● **THE PROBLEM**:
Please give the number of lines in the records below that include "will", with no other output.

** Opening RECORD EXCERPTS block **

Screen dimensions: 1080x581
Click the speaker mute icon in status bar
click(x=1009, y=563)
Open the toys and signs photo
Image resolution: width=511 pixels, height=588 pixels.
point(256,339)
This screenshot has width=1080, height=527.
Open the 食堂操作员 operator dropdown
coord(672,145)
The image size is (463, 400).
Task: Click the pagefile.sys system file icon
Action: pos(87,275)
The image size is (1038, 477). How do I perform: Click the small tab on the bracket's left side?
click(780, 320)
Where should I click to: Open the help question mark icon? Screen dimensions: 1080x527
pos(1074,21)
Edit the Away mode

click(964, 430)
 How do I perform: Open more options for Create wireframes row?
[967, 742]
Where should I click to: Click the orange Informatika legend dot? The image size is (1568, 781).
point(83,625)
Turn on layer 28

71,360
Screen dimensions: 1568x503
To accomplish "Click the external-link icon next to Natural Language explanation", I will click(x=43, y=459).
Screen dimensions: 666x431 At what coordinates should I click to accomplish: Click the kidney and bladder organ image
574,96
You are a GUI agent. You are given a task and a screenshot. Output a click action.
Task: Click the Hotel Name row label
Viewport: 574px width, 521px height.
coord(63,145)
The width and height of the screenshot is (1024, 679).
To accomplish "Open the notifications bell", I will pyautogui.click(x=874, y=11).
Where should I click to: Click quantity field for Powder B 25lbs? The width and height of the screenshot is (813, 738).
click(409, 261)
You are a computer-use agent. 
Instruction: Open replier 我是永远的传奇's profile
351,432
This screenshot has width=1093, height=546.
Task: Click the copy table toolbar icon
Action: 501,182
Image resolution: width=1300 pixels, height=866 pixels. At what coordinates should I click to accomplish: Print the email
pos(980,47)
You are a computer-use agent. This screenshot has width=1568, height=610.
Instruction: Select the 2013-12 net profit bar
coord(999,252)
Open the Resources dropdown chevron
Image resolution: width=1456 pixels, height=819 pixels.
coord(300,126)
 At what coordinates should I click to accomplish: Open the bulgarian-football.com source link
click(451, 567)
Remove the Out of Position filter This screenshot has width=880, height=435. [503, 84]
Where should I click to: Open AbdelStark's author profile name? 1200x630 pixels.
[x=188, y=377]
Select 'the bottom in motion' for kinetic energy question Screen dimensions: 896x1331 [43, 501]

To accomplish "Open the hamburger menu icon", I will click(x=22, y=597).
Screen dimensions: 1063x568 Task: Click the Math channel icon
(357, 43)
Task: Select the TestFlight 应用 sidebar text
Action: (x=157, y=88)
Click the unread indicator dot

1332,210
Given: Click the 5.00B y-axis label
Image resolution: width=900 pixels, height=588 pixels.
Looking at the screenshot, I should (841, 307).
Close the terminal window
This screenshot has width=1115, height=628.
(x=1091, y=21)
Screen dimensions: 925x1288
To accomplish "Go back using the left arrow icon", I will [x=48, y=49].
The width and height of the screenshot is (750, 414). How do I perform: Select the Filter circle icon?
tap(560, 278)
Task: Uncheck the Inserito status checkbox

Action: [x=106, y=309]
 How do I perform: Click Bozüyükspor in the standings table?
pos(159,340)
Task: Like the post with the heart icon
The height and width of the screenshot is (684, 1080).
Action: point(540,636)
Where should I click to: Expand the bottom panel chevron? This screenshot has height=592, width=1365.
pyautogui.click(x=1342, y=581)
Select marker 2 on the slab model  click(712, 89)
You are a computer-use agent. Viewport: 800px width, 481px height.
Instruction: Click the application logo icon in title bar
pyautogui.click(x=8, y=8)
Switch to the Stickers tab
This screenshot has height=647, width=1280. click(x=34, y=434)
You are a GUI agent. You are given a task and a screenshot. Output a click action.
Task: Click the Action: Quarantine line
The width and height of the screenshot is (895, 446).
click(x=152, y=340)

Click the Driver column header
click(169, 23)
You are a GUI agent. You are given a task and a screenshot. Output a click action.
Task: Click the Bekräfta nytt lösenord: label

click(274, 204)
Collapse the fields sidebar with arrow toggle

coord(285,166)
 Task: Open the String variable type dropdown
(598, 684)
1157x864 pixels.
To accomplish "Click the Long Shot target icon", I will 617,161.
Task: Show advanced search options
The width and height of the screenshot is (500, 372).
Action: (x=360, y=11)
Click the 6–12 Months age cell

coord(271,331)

** Closing RECORD EXCERPTS block **

● **ANSWER TO THE PROBLEM**:
5